• TASK REQUIREMENTS:
Gather the lines from the material that contain "period".
↓↓↓
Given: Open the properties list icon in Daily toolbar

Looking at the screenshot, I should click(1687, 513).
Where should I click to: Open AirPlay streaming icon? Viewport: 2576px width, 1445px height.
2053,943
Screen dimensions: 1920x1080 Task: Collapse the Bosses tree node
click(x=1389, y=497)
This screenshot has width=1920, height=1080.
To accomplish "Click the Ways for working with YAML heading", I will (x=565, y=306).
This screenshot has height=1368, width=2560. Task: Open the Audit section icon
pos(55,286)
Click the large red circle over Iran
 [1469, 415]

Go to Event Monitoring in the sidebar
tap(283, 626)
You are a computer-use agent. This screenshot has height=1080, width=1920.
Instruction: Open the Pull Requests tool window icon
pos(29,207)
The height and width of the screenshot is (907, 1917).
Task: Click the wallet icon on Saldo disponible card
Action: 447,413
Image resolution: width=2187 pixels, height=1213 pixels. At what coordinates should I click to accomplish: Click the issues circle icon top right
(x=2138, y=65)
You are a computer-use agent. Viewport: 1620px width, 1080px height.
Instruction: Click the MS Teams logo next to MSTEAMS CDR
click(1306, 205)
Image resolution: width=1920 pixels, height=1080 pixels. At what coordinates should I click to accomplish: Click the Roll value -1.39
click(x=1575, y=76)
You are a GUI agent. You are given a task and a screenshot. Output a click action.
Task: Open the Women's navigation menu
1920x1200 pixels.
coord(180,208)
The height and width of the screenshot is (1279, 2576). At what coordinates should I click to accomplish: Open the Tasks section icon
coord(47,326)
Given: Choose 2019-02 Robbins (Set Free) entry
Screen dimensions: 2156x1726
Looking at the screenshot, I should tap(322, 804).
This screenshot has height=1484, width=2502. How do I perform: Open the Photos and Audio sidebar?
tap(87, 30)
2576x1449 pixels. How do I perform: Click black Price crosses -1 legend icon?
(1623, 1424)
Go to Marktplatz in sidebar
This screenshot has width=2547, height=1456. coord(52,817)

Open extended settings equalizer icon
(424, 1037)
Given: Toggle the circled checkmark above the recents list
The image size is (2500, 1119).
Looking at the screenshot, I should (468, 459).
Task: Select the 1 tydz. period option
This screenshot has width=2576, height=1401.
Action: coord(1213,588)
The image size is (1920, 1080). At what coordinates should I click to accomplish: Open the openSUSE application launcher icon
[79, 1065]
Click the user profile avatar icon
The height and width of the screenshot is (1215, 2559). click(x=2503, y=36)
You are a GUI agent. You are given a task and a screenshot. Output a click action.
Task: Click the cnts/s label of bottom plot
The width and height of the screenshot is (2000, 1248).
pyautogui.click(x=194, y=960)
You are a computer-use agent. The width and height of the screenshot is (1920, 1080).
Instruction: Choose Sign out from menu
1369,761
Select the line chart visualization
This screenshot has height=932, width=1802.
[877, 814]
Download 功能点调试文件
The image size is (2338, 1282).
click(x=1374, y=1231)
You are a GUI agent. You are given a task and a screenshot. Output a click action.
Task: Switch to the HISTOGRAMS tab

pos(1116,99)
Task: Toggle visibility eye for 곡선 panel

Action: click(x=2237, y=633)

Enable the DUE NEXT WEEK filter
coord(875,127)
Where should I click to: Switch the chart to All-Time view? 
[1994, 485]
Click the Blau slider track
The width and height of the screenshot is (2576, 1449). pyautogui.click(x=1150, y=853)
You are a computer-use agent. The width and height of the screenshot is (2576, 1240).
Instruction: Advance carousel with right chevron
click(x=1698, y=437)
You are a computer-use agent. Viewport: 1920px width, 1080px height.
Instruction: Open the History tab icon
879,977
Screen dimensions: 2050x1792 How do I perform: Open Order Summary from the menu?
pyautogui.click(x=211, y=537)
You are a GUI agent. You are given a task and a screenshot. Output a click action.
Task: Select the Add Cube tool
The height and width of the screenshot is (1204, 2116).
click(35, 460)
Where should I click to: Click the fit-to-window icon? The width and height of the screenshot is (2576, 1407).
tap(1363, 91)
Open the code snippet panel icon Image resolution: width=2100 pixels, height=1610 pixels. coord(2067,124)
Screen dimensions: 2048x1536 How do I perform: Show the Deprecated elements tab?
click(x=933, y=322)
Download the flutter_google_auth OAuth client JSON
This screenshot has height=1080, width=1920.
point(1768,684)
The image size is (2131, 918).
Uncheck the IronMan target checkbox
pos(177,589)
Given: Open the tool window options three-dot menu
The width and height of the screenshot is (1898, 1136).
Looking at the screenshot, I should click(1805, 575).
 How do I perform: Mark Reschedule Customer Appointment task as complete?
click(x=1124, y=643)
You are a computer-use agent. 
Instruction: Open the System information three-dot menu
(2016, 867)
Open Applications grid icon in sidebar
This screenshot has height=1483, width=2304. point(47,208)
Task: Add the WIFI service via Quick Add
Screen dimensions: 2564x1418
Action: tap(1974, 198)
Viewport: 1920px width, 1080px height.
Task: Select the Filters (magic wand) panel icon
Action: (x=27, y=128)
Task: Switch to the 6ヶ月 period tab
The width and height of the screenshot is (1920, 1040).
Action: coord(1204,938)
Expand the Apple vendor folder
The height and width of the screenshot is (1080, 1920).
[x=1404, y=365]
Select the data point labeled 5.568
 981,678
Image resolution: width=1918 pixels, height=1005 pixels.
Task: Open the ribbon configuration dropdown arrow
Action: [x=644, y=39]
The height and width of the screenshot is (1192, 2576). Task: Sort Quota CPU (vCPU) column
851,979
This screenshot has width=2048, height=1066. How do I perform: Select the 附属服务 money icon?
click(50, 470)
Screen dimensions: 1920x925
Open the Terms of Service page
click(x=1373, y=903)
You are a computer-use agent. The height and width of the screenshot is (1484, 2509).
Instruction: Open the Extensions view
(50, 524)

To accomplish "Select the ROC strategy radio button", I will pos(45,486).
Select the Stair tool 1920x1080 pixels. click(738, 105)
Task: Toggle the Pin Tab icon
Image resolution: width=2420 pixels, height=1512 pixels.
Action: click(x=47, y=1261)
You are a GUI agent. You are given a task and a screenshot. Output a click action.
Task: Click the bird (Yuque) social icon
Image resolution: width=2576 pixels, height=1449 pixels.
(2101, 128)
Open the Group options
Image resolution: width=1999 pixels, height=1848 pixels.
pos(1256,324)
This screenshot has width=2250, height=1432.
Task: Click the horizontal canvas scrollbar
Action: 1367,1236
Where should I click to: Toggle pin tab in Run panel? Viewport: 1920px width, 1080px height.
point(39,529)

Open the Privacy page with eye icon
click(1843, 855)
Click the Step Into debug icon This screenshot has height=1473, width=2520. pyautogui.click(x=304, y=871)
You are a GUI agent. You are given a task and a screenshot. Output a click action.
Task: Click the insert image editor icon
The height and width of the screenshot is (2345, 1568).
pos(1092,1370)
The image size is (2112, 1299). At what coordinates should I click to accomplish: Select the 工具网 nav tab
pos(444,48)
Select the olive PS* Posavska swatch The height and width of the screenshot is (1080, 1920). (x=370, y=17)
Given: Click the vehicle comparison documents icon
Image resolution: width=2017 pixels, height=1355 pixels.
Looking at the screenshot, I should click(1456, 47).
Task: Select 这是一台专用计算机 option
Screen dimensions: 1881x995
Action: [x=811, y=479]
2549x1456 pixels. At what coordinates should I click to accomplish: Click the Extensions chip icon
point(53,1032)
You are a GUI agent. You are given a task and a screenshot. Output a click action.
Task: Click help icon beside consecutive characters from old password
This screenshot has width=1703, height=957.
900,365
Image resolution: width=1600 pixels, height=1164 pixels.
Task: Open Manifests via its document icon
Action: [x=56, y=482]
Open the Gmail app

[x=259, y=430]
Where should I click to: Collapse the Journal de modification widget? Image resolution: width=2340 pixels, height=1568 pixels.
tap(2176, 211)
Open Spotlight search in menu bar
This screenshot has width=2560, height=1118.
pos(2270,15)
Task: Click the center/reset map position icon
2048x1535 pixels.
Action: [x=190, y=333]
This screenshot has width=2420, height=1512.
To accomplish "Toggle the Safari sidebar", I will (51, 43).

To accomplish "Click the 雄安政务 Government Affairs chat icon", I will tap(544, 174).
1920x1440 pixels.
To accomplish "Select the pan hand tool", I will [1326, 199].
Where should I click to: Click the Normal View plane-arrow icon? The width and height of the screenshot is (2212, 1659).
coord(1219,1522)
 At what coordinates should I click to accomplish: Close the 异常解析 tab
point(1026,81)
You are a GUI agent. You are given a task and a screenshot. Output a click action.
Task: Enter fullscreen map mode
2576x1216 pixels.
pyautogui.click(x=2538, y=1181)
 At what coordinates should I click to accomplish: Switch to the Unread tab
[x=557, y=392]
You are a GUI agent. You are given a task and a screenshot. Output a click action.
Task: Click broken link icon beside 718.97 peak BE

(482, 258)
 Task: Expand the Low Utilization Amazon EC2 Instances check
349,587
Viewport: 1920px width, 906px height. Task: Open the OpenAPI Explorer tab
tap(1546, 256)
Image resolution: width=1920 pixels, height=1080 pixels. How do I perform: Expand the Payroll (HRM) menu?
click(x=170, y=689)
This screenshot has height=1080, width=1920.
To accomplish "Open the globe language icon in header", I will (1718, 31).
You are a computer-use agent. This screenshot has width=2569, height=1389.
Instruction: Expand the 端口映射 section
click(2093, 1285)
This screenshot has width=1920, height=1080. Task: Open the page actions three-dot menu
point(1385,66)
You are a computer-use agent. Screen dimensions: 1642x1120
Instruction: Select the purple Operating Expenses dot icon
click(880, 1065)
↑↑↑
• WRITTEN SOLUTION:
Task: Select the 1 tydz. period option
Task: Switch to the 6ヶ月 period tab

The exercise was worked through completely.